ON THE OPPOSITE page today we publish an article by the “foreign minister” of Hamas, Mahmoud al-Zahar, that drips with hatred for Israel, and with praise for former president Jimmy Carter. We believe Mr. Zahar’s words are worth publishing because they provide some clarity about the group he helps to lead, a group that Mr. Carter contends is worthy of being included in the Middle East peace process. Mr. Carter himself is holding what appears to be a series of meetings with Hamas leaders during a tour of the Middle East. He met one militant in the West Bank town of Ramallah on Tuesday and was reportedly planning to meet Mr. Zahar in Cairo today before traveling to Damascus for an appointment with Khaled Meshal, Hamas’s top leader.Mr. Zahar lauds Mr. Carter for the “welcome tonic” of saying that no peace process can succeed “unless we are sitting at the negotiating table and without any preconditions.” Yet Mr.
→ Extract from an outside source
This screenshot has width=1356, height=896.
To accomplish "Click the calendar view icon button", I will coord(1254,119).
Zahar has his own preconditions: Before any peace process can “take even its first tiny step,” he says, Israel must withdraw to the 1967 borders and evacuate Jerusalem while preparing for the “return of millions of refugees.” In fact, as Mr. Zahar makes clear, Hamas is not at all interested in a negotiated peace with the Jewish state, whose existence it refuses to accept: “Our fight to redress the material crimes of 1948 is scarcely begun,” he concludes.

I’m glad that the Post did these two things. It’s more defensible. However, I still don’t believe it should have run the op-ed. The editorial refuting Zahar is strong and points out the extremism of Zahar’s positions. Finally the editorial concludes:

Mr. Carter justifies his meetings with familiar arguments about the value of dialogue with enemies. But he misses the point. Contacts between enemies can be useful: Israel is legendary for such negotiations, and even now it is engaged in back-channel bargaining with Hamas through Egypt. But it is one thing to communicate pragmatically, and quite another to publicly and unconditionally grant recognition and political sanction to a leader or a group that advocates terrorism, mass murder or the extinction of another state. That is what Mr. Carter is doing by lending what is left of his prestige to an avowed terrorist such as Khaled Meshal — or Mahmoud al-Zahar.
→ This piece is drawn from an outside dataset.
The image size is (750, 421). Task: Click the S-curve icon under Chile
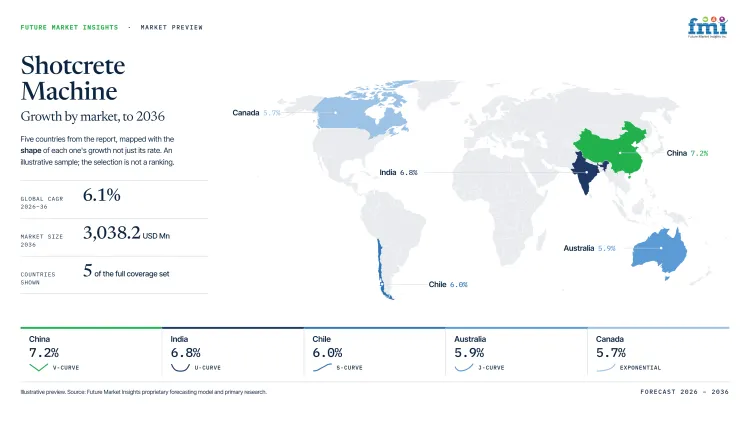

It’s good that the Post didn’t let either Carter or Zahar off the hook. I think it would have been better not to publish the op-ed in the first place, but at least like this, readers don’t have to go to far to read a necessary rebuttal.

UPDATE: Elder of Ziyon accentuates the negative.

UPDATE II: Picked up by Buzztracker.

UPDATE III: I must be mellowing. LGF, Meryl, and NRO’s Media Blog all hit the Post hard. And Boker Tov Boulder points out a distinction without a difference in the editorial.

Crossposted on Soccer Dad.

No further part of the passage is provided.